2. Does your argument hold only for the addition of an additional independent data set (as in the IMDB/Netflix case), or does it hold also when we add more of the same kind of data (e.g., more user ratings in the case of Netflix)?
Adding independent data usually makes a huge difference. For example, in the case of web search, Google made a big leap by adding links and anchor text, which are independent data sets from the text of web pages. In the case of AdWords, the CTR data was an independent data set from the bid data. And Google went even a step further: they became a domain registrar so they could add even more data about domain ownership and transfers into their ranking scheme. Google consistently has believed and bet on more data, while trumpeting the power of their algorithms.
You might think that it won't help much to add more of the same data, because diminishing returns would set in. This is true in some cases; however, in many important cases, adding more of the same data makes a bigger difference than you'd think. These are cases where where the application sees the data embedded in a very-high-dimensional space. For example, in the case of Netflix, we can think of dimensions as users (or movies); and in the case of web search, the dimensions are k-grams of terms.
In such cases, the available data is usually very sparse and has a long-tailed distribution. For example, in the Netflix example, we have ratings available for less than 1% of all movie-user pairs. We can add lots of ratings data before diminishing returns becomes a real issue -- say add 10 times more. In such cases, adding lots more of the same kind of data makes a big difference.

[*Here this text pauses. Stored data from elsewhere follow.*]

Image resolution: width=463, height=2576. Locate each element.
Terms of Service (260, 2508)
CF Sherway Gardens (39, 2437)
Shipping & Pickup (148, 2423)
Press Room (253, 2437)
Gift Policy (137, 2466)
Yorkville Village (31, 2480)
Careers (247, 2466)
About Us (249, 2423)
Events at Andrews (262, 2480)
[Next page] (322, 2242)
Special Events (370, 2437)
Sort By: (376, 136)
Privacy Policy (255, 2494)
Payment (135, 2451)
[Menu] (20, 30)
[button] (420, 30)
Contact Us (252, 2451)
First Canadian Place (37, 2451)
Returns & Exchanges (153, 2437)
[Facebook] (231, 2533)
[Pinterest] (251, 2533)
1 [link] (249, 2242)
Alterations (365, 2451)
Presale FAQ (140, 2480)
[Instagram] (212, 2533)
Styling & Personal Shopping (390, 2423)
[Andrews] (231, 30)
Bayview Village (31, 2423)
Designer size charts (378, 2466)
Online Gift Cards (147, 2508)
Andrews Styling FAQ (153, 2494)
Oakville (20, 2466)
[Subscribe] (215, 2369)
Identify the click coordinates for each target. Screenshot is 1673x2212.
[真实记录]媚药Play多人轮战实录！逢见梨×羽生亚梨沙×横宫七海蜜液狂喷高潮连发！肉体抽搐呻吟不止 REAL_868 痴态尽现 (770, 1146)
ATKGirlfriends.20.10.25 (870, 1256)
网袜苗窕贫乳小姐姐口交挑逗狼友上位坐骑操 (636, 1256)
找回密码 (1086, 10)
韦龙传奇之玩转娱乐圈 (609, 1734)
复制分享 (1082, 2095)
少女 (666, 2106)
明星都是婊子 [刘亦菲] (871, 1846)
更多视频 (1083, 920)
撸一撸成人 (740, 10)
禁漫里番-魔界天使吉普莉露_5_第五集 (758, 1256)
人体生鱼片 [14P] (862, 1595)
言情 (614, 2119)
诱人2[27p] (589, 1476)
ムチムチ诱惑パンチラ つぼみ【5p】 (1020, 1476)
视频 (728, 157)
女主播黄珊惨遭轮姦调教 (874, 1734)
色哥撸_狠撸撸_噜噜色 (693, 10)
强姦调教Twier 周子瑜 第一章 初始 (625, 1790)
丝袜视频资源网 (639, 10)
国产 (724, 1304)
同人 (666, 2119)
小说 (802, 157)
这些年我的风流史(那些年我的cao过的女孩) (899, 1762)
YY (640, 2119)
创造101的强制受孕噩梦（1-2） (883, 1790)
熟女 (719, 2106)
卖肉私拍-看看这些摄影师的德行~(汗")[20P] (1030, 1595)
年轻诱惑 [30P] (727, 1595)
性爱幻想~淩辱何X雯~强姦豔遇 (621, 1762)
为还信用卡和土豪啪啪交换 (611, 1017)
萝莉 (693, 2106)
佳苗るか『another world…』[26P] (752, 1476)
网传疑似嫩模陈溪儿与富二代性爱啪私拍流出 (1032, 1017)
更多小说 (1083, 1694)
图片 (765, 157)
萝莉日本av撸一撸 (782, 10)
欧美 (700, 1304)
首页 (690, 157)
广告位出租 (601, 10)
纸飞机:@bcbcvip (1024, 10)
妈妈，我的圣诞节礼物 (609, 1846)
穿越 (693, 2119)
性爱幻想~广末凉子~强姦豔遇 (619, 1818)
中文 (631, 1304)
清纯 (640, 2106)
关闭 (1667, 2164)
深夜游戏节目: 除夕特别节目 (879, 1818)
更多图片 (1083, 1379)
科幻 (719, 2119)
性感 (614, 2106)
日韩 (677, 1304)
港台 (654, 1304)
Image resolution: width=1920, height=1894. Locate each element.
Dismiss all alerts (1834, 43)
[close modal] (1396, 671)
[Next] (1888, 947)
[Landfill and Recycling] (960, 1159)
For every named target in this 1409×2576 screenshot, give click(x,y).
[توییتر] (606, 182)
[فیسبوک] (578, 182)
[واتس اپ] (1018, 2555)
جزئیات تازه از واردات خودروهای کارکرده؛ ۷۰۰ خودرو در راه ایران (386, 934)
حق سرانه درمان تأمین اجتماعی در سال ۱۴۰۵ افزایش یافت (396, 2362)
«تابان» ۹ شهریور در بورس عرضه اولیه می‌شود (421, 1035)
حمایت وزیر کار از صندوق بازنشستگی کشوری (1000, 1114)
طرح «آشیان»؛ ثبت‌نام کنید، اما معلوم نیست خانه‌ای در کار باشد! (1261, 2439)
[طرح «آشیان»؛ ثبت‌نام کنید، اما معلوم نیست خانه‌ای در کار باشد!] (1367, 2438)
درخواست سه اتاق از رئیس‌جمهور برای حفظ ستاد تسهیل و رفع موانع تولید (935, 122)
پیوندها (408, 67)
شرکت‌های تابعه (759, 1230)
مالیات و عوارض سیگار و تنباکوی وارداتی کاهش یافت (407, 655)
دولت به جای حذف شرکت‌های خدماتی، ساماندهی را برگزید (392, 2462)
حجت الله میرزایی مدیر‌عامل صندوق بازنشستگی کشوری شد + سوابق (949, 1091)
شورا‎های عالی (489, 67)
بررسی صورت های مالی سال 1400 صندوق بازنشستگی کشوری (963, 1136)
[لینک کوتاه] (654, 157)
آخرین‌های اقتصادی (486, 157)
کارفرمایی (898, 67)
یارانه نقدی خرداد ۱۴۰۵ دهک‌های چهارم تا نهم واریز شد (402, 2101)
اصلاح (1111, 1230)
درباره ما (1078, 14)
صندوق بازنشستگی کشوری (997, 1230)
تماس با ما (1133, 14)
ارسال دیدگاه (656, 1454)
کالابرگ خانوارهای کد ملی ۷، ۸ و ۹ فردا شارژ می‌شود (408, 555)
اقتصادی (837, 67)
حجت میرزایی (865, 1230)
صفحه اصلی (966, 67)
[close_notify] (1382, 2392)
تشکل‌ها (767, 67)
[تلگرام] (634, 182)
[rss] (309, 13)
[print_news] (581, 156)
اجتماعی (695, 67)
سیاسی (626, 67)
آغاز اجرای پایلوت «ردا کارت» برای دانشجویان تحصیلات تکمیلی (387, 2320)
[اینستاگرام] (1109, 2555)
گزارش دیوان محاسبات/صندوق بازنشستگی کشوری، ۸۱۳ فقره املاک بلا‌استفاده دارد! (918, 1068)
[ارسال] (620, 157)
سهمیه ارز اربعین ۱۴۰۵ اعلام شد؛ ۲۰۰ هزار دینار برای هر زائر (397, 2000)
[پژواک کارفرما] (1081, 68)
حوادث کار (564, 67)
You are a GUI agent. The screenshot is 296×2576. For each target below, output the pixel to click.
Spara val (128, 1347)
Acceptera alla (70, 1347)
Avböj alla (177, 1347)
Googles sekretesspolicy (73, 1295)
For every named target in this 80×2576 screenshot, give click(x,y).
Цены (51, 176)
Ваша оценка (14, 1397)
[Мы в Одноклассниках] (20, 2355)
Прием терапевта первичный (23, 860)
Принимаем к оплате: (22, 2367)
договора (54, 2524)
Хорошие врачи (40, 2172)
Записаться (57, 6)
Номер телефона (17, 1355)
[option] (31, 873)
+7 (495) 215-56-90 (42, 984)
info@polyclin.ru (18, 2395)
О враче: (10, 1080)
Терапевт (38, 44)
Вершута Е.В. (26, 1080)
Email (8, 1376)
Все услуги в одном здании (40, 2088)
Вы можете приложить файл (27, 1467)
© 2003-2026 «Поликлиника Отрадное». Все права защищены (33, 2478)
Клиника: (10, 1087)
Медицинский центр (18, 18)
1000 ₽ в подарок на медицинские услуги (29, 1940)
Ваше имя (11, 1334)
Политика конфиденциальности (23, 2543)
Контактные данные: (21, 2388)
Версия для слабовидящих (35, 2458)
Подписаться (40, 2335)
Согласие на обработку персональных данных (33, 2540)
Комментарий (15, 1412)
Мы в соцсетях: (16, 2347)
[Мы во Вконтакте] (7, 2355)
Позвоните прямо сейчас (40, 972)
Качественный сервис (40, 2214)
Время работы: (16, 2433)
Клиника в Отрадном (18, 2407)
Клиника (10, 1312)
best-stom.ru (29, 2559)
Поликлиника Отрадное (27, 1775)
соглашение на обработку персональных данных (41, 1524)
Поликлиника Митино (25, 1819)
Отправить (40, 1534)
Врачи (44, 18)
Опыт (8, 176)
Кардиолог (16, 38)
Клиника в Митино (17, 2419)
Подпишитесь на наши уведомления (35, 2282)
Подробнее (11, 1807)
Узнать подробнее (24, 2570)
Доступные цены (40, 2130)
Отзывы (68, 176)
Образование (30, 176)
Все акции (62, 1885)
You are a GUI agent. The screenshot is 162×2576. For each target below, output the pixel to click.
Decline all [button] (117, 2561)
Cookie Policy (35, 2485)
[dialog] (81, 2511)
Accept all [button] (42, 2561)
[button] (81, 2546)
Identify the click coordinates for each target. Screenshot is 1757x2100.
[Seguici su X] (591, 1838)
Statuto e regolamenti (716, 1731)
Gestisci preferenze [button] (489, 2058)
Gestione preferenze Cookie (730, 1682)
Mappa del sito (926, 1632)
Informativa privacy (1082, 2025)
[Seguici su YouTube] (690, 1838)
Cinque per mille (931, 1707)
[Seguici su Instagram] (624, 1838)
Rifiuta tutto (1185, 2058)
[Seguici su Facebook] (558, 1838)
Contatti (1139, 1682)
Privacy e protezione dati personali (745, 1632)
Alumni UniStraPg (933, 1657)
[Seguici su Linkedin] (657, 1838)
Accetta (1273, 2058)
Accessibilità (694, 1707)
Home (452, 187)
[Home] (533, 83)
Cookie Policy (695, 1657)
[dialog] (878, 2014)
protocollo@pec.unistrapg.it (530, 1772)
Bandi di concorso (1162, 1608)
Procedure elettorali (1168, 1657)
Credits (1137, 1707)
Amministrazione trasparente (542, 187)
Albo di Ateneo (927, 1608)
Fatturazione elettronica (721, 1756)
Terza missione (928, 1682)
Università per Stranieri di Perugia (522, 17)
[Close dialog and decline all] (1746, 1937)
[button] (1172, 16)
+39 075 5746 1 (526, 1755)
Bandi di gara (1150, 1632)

3. Can you provide more specifics about the algorithms used in the student projects?
I don't plan to do so at this time, because I don't have permission from the student teams and don't wish to jeopardize their chances in the Netflix competition.
The boys at Carnegie Mellon University thought of this last year. Check out the google tech talk:
http://video.google.com/videoplay?docid=-8639996003880499413
The underlying theory is, that if you have enough data points, then the method you use to interpolate missing data points becomes less important, because in the limiting case all reasonable similarity metrics become equivalent.
Posted by: gfyffe | April 03, 2008 at 02:45 PM
Re: "More data AND better algorithms: The second reason is more subtle, and has to do with the structure and computational complexity of algorithms."
I think you're making an incorrect assumption here. You're assuming that "better" algorithms means more "(computationally) complex" algorithms.
As one who asks this "better data and better algorithms" question, I am not referring to computational complexity. I am referring to more intelligence built into the algorithm itself, to take advantage of the domain to which the algorithm is being applied.
For example, let's take a domain that I have done a lot of work in: Music Information Retrieval (Music Search). In this domain, there are many people working with pure machine learning-driven algorithms, where you have no idea what the underlying data really is or really means, and are just applying SVMs or GMMs to raw PCM/waveform data (zero crossings, spectral flux, etc.) in order to do things like music genre classification.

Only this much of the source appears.